Investing in the stock market requires a solid understanding of the financial health and performance of the companies you’re considering. One of the most effective ways to gauge this is through financial ratios. These ratios provide insights into various aspects of a company’s operations, helping you make informed investment decisions. In this blog, we’ll break down some of the key financial ratios every investor should know, explained in simple, layman terms.

1. Price-to-Earnings (P/E) Ratio

What It Is: The P/E ratio measures a company’s current share price relative to its earnings per share (EPS). It’s a way to determine how much investors are willing to pay for each dollar of earnings.

How to Calculate: P/E Ratio=Market Price per Share/Earnings per Share (EPS)

Why It Matters:

  • A high P/E ratio may indicate that a stock is overvalued or that investors expect high growth rates in the future.
  • A low P/E ratio may suggest that the stock is undervalued or that the company is facing difficulties.

2. Price-to-Book (P/B) Ratio

What It Is: The P/B ratio compares a company’s market value to its book value. The book value is the net asset value of a company, calculated as total assets minus intangible assets (like patents) and liabilities.

How to Calculate: P/B Ratio=Market Price per Share/Book Value per 

Why It Matters:

  • A P/B ratio less than 1 can indicate that the stock is undervalued, or there might be underlying problems with the company.
  • A higher P/B ratio can mean the company is performing well or is overvalued.

3. Debt-to-Equity (D/E) Ratio

What It Is: The D/E ratio measures a company’s financial leverage by comparing its total liabilities to its shareholders’ equity. It shows the proportion of equity and debt a company uses to finance its assets.

How to Calculate: D/E Ratio=Total Liabilities/Shareholders’ Equity

Why It Matters:

  • A high D/E ratio indicates that a company may be taking on too much debt, which could be risky during economic downturns.
  • A lower D/E ratio suggests a more financially stable company with less risk.

4. Return on Equity (ROE)

What It Is: ROE measures how effectively management is using a company’s assets to create profits. It is calculated by dividing net income by shareholders’ equity.

How to Calculate: ROE=Net Income/Shareholders’ Equity​

Why It Matters:

  • A high ROE indicates that the company is effectively generating income from its equity base.
  • Investors look for companies with consistently high ROE as it suggests efficient management and profitable business operations.

5. Current Ratio

What It Is: The current ratio is a liquidity ratio that measures a company’s ability to pay short-term obligations with its current assets.
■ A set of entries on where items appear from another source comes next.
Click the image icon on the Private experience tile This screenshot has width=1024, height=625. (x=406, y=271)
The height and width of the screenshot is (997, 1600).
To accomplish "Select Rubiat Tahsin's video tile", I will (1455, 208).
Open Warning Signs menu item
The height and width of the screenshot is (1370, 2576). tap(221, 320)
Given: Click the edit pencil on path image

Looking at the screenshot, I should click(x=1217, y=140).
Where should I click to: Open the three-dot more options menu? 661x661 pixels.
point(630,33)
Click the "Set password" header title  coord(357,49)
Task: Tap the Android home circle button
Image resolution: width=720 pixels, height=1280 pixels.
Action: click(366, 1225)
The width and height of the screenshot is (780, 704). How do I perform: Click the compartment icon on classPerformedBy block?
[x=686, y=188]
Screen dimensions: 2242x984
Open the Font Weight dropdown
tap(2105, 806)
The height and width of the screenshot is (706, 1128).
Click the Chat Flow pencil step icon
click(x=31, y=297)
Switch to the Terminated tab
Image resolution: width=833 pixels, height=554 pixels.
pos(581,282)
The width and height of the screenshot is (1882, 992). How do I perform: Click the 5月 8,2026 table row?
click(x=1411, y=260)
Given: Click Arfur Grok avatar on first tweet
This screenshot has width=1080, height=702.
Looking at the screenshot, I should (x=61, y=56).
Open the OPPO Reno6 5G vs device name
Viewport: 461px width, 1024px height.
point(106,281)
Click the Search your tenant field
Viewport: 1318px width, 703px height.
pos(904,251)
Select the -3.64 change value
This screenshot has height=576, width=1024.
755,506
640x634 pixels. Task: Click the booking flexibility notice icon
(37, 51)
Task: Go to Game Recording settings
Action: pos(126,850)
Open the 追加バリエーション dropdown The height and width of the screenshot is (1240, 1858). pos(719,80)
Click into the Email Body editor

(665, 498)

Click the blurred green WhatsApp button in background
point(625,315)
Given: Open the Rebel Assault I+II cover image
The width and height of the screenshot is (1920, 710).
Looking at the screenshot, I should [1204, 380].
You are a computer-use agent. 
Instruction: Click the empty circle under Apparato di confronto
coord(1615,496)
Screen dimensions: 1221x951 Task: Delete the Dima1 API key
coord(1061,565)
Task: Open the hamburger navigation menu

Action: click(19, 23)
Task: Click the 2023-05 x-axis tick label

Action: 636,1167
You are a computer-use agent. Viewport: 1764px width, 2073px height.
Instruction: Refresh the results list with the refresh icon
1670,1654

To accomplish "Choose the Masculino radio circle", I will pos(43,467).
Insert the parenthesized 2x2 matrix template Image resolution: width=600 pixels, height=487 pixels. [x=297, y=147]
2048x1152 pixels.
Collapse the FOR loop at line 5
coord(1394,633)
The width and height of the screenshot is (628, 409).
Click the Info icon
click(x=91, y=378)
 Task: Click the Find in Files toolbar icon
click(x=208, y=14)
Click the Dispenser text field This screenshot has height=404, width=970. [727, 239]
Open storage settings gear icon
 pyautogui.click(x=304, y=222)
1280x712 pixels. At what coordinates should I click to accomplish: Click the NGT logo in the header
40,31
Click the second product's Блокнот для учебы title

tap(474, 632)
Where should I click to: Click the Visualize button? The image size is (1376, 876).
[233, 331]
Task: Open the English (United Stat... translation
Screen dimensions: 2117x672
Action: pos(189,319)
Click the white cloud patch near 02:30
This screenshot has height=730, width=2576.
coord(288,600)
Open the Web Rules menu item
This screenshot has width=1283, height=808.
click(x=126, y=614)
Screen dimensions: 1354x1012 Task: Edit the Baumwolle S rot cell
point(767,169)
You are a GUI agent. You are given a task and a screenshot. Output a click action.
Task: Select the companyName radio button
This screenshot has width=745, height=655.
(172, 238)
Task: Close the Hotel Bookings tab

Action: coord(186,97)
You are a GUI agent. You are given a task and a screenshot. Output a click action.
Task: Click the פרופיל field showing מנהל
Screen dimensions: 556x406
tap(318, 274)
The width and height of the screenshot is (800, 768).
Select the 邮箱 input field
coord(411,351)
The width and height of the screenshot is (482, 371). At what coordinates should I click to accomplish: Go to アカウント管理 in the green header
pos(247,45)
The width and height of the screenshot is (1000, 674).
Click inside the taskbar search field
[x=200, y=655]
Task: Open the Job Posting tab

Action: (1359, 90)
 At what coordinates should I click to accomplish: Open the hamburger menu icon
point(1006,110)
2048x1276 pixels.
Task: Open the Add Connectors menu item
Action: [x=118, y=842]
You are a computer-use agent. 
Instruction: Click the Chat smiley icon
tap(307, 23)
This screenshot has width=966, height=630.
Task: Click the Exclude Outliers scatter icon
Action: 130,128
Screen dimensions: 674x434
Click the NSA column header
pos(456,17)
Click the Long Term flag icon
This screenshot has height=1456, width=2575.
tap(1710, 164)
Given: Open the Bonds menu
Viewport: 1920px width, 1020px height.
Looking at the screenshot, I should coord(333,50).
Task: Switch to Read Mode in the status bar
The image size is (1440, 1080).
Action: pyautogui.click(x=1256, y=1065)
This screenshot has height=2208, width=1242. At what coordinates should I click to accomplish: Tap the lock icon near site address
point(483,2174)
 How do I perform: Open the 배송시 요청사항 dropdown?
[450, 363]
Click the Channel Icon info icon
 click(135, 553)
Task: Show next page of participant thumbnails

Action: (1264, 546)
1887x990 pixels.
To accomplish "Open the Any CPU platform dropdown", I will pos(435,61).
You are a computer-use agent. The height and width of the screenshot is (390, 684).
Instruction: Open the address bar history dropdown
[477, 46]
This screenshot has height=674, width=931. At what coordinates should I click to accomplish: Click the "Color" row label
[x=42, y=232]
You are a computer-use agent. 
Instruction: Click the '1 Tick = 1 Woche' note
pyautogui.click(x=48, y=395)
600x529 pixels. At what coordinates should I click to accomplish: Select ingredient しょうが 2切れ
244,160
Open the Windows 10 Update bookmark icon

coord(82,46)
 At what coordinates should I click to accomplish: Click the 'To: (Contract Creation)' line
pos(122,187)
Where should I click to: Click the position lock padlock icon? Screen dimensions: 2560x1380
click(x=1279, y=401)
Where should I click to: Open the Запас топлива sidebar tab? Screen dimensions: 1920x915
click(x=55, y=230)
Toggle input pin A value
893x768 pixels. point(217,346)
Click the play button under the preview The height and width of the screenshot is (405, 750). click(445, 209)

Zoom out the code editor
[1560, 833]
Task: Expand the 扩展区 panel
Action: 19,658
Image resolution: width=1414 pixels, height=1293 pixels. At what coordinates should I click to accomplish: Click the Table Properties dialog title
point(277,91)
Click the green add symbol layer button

How to Calculate: Current Ratio=Current Assets/Current Liabilities

Why It Matters:

  • A current ratio above 1 indicates that the company has more current assets than current liabilities, which is a good sign of financial health.
  • A ratio below 1 may suggest that the company could struggle to meet its short-term obligations.

6. Quick Ratio (Acid-Test Ratio)

What It Is: The quick ratio, or acid-test ratio, is similar to the current ratio but provides a more stringent test of liquidity by excluding inventory from current assets.

How to Calculate: Quick Ratio=Current Assets−Inventory/Current Liabilities

Why It Matters:

  • This ratio shows a company’s ability to meet short-term obligations without relying on the sale of inventory, which might not be quickly convertible to cash.
  • A higher quick ratio indicates better short-term financial health.

7. Earnings Per Share (EPS)

What It Is: EPS is the portion of a company’s profit allocated to each outstanding share of common stock. It is a widely used indicator of a company’s profitability.

How to Calculate: EPS=Net Income−Dividends on Preferred Stock/Average Outstanding Shares

Why It Matters:

  • Higher EPS indicates greater profitability and is often seen as a positive sign by investors.
  • EPS growth can signal company growth and attract investors looking for good returns.


Understanding these key financial ratios can significantly enhance your ability to evaluate potential investments and make more informed decisions. While no single ratio can provide a complete picture, using a combination of these metrics can give you a comprehensive view of a company’s financial health and performance. Always consider these ratios in context and alongside other qualitative factors to get the best insights into your investment choices.

By familiarizing yourself with these essential financial ratios, you’ll be better equipped to navigate the stock market and build a more robust investment portfolio. Happy investing!